[RECORDS]:
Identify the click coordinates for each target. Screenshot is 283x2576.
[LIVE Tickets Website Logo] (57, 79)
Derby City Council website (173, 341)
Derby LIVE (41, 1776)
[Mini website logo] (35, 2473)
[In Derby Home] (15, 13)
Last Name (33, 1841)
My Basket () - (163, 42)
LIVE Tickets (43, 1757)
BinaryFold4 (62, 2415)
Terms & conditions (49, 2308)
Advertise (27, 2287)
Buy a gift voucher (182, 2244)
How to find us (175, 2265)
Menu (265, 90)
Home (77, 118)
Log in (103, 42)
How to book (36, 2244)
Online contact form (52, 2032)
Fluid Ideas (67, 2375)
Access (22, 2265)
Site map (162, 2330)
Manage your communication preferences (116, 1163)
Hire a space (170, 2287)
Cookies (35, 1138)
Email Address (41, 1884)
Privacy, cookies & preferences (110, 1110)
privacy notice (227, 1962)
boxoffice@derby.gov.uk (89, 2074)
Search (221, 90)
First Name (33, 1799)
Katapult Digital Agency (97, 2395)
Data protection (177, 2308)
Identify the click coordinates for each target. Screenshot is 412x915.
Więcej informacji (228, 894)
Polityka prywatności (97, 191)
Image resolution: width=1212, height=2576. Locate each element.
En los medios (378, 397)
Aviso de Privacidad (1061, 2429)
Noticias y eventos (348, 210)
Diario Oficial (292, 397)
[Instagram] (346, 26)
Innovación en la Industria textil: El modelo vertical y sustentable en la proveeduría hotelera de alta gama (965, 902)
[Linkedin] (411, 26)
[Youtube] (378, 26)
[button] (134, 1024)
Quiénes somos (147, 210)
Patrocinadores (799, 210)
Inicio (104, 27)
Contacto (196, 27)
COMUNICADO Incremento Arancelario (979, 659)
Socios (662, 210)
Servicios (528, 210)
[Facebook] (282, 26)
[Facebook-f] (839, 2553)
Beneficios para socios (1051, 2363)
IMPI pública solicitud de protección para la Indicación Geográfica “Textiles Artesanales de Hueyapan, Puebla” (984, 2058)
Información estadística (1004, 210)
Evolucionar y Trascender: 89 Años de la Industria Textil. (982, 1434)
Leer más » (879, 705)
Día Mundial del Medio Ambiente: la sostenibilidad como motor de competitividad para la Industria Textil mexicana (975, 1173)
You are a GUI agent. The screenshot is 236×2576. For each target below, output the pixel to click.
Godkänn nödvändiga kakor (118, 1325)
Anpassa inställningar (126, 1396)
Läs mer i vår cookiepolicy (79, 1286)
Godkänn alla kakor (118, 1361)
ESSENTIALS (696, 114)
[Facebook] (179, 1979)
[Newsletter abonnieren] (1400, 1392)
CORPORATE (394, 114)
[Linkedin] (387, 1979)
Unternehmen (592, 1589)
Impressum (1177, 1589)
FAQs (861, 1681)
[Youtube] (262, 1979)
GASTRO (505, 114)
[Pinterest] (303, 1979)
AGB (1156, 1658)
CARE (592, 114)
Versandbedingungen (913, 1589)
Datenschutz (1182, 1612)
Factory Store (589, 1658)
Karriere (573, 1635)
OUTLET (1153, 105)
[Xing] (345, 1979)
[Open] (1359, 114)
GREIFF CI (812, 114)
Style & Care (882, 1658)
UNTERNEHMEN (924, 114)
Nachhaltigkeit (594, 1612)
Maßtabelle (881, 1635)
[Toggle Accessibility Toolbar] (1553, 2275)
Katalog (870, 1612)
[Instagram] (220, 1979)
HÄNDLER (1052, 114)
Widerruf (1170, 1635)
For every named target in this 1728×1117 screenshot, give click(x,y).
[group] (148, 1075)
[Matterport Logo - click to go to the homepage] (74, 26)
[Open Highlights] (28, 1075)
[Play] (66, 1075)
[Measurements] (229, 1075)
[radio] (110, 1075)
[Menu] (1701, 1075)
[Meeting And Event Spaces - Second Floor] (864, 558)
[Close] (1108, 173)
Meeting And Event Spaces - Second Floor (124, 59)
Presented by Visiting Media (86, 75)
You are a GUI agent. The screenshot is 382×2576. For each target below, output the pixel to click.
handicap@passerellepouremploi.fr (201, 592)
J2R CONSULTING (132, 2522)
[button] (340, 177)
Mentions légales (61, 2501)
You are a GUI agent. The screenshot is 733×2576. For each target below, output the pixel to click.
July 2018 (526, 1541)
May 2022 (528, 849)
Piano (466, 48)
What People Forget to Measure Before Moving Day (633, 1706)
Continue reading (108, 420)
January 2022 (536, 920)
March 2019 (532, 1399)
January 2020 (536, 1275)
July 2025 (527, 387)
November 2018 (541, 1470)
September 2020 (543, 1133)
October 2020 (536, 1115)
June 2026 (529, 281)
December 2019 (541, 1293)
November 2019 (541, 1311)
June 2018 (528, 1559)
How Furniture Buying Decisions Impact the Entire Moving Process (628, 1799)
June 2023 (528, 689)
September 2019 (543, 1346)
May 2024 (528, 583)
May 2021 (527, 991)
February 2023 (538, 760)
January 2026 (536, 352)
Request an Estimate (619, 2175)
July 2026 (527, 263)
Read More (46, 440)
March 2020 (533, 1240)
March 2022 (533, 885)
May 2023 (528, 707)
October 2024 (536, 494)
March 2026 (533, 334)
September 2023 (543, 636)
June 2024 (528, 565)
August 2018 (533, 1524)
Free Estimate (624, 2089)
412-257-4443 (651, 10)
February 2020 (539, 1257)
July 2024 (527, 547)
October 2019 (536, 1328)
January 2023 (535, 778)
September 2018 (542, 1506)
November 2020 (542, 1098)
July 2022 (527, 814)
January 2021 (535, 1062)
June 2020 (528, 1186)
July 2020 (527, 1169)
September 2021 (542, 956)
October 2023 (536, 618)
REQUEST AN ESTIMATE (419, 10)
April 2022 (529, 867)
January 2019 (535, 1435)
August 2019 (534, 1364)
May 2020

[TRY IT]:
Your task is to restate the material above word for word.

[FINAL ANSWER]:
Identify the click coordinates for each target. Screenshot is 283x2576.
[LIVE Tickets Website Logo] (57, 79)
Derby City Council website (173, 341)
Derby LIVE (41, 1776)
[Mini website logo] (35, 2473)
[In Derby Home] (15, 13)
Last Name (33, 1841)
My Basket () - (163, 42)
LIVE Tickets (43, 1757)
BinaryFold4 (62, 2415)
Terms & conditions (49, 2308)
Advertise (27, 2287)
Buy a gift voucher (182, 2244)
How to find us (175, 2265)
Menu (265, 90)
Home (77, 118)
Log in (103, 42)
How to book (36, 2244)
Online contact form (52, 2032)
Fluid Ideas (67, 2375)
Access (22, 2265)
Site map (162, 2330)
Manage your communication preferences (116, 1163)
Hire a space (170, 2287)
Cookies (35, 1138)
Email Address (41, 1884)
Privacy, cookies & preferences (110, 1110)
privacy notice (227, 1962)
boxoffice@derby.gov.uk (89, 2074)
Search (221, 90)
First Name (33, 1799)
Katapult Digital Agency (97, 2395)
Data protection (177, 2308)
Identify the click coordinates for each target. Screenshot is 412x915.
Więcej informacji (228, 894)
Polityka prywatności (97, 191)
Image resolution: width=1212, height=2576. Locate each element.
En los medios (378, 397)
Aviso de Privacidad (1061, 2429)
Noticias y eventos (348, 210)
Diario Oficial (292, 397)
[Instagram] (346, 26)
Innovación en la Industria textil: El modelo vertical y sustentable en la proveeduría hotelera de alta gama (965, 902)
[Linkedin] (411, 26)
[Youtube] (378, 26)
[button] (134, 1024)
Quiénes somos (147, 210)
Patrocinadores (799, 210)
Inicio (104, 27)
Contacto (196, 27)
COMUNICADO Incremento Arancelario (979, 659)
Socios (662, 210)
Servicios (528, 210)
[Facebook] (282, 26)
[Facebook-f] (839, 2553)
Beneficios para socios (1051, 2363)
IMPI pública solicitud de protección para la Indicación Geográfica “Textiles Artesanales de Hueyapan, Puebla” (984, 2058)
Información estadística (1004, 210)
Evolucionar y Trascender: 89 Años de la Industria Textil. (982, 1434)
Leer más » (879, 705)
Día Mundial del Medio Ambiente: la sostenibilidad como motor de competitividad para la Industria Textil mexicana (975, 1173)
You are a GUI agent. The screenshot is 236×2576. For each target below, output the pixel to click.
Godkänn nödvändiga kakor (118, 1325)
Anpassa inställningar (126, 1396)
Läs mer i vår cookiepolicy (79, 1286)
Godkänn alla kakor (118, 1361)
ESSENTIALS (696, 114)
[Facebook] (179, 1979)
[Newsletter abonnieren] (1400, 1392)
CORPORATE (394, 114)
[Linkedin] (387, 1979)
Unternehmen (592, 1589)
Impressum (1177, 1589)
FAQs (861, 1681)
[Youtube] (262, 1979)
GASTRO (505, 114)
[Pinterest] (303, 1979)
AGB (1156, 1658)
CARE (592, 114)
Versandbedingungen (913, 1589)
Datenschutz (1182, 1612)
Factory Store (589, 1658)
Karriere (573, 1635)
OUTLET (1153, 105)
[Xing] (345, 1979)
[Open] (1359, 114)
GREIFF CI (812, 114)
Style & Care (882, 1658)
UNTERNEHMEN (924, 114)
Nachhaltigkeit (594, 1612)
Maßtabelle (881, 1635)
[Toggle Accessibility Toolbar] (1553, 2275)
Katalog (870, 1612)
[Instagram] (220, 1979)
HÄNDLER (1052, 114)
Widerruf (1170, 1635)
For every named target in this 1728×1117 screenshot, give click(x,y).
[group] (148, 1075)
[Matterport Logo - click to go to the homepage] (74, 26)
[Open Highlights] (28, 1075)
[Play] (66, 1075)
[Measurements] (229, 1075)
[radio] (110, 1075)
[Menu] (1701, 1075)
[Meeting And Event Spaces - Second Floor] (864, 558)
[Close] (1108, 173)
Meeting And Event Spaces - Second Floor (124, 59)
Presented by Visiting Media (86, 75)
You are a GUI agent. The screenshot is 382×2576. For each target below, output the pixel to click.
handicap@passerellepouremploi.fr (201, 592)
J2R CONSULTING (132, 2522)
[button] (340, 177)
Mentions légales (61, 2501)
You are a GUI agent. The screenshot is 733×2576. For each target below, output the pixel to click.
July 2018 (526, 1541)
May 2022 (528, 849)
Piano (466, 48)
What People Forget to Measure Before Moving Day (633, 1706)
Continue reading (108, 420)
January 2022 (536, 920)
March 2019 (532, 1399)
January 2020 (536, 1275)
July 2025 (527, 387)
November 2018 (541, 1470)
September 2020 (543, 1133)
October 2020 (536, 1115)
June 2026 (529, 281)
December 2019 (541, 1293)
November 2019 (541, 1311)
June 2018 (528, 1559)
How Furniture Buying Decisions Impact the Entire Moving Process (628, 1799)
June 2023 (528, 689)
September 2019 (543, 1346)
May 2024 (528, 583)
May 2021 (527, 991)
February 2023 (538, 760)
January 2026 (536, 352)
Request an Estimate (619, 2175)
July 2026 (527, 263)
Read More (46, 440)
March 2020 (533, 1240)
March 2022 (533, 885)
May 2023 (528, 707)
October 2024 (536, 494)
March 2026 (533, 334)
September 2023 (543, 636)
June 2024 (528, 565)
August 2018 (533, 1524)
Free Estimate (624, 2089)
412-257-4443 (651, 10)
February 2020 (539, 1257)
July 2024 (527, 547)
October 2019 (536, 1328)
January 2023 (535, 778)
September 2018 (542, 1506)
November 2020 (542, 1098)
July 2022 (527, 814)
January 2021 (535, 1062)
June 2020 (528, 1186)
July 2020 (527, 1169)
September 2021 (542, 956)
October 2023 (536, 618)
REQUEST AN ESTIMATE (419, 10)
April 2022 (529, 867)
January 2019 (535, 1435)
August 2019 (534, 1364)
May 2020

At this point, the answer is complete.